- [Instruction] Identify every line in the items below that contains the word "options", and copy each such line in full.

::::::::

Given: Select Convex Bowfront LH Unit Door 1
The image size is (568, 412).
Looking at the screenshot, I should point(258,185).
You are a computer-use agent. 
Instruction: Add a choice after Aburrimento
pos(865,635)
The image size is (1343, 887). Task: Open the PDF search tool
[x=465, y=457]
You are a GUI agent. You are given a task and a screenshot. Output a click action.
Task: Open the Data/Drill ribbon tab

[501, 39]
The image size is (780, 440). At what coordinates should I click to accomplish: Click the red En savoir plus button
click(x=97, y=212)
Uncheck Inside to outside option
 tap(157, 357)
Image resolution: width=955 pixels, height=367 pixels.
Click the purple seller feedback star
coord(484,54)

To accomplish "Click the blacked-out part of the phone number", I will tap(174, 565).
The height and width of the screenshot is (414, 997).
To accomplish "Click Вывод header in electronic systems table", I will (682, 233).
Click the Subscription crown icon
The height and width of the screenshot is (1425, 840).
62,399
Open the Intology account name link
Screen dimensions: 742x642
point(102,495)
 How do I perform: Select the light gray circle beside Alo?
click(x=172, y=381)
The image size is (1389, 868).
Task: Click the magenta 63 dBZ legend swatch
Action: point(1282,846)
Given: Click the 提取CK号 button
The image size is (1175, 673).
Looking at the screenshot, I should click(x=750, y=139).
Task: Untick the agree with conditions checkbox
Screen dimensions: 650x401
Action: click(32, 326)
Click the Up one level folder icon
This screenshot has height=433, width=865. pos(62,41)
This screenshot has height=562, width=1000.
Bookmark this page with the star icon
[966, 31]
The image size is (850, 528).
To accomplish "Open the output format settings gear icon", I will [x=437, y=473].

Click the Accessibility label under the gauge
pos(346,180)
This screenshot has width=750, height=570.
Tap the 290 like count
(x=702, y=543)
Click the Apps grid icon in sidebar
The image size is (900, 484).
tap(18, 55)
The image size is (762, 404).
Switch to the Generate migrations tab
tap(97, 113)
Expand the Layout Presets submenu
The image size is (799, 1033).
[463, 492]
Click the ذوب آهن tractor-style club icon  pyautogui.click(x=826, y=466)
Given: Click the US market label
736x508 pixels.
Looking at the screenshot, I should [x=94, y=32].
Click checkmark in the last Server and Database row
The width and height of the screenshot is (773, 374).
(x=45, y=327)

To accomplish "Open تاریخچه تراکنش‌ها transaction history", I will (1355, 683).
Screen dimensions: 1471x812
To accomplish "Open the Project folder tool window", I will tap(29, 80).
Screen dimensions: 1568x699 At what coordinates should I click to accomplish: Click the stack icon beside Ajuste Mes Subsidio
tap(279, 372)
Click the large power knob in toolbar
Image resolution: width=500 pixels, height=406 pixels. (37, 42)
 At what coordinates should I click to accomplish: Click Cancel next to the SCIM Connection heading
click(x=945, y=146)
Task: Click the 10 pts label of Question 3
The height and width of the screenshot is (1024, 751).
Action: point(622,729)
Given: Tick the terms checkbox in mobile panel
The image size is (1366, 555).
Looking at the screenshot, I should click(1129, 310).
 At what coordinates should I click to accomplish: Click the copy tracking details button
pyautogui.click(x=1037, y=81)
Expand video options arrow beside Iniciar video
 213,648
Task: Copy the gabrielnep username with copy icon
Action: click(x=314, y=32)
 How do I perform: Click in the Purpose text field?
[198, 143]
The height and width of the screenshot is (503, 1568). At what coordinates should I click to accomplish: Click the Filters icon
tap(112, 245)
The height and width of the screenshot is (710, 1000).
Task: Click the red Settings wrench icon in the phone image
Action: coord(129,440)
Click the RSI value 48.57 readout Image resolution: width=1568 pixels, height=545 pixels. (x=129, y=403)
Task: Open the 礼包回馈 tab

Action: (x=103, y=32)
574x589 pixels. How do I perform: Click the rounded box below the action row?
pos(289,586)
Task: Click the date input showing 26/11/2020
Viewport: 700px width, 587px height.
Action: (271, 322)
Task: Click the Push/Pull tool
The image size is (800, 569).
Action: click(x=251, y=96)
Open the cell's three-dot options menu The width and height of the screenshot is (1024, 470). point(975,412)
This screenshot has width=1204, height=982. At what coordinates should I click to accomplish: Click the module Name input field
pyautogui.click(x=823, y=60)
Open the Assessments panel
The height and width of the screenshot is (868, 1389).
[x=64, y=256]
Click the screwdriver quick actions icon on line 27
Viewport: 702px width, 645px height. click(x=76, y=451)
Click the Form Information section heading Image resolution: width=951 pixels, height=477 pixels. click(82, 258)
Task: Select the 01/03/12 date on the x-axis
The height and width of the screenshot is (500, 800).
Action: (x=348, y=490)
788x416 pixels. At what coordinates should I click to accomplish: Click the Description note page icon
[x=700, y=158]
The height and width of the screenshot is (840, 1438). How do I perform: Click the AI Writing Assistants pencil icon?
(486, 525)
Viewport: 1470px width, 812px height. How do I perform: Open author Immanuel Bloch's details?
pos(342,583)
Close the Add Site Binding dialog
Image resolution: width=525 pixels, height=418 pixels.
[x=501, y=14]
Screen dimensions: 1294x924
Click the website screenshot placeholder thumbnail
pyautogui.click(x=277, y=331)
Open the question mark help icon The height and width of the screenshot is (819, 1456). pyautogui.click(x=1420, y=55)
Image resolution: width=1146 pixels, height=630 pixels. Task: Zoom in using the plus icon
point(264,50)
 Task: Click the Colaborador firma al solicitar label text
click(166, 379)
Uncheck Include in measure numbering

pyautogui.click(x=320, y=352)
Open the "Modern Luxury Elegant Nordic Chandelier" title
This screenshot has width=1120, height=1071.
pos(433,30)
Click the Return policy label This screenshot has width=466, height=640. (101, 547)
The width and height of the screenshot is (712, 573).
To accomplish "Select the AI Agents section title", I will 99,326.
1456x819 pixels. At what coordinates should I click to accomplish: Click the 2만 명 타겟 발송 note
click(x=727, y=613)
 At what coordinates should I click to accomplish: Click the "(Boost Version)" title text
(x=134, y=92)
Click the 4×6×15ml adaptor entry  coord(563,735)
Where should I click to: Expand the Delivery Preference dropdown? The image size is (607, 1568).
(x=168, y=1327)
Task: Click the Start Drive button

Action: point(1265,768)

::::::::

- [Reply to the exercise]
Expand video options arrow beside Iniciar video
Open the cell's three-dot options menu The width and height of the screenshot is (1024, 470). point(975,412)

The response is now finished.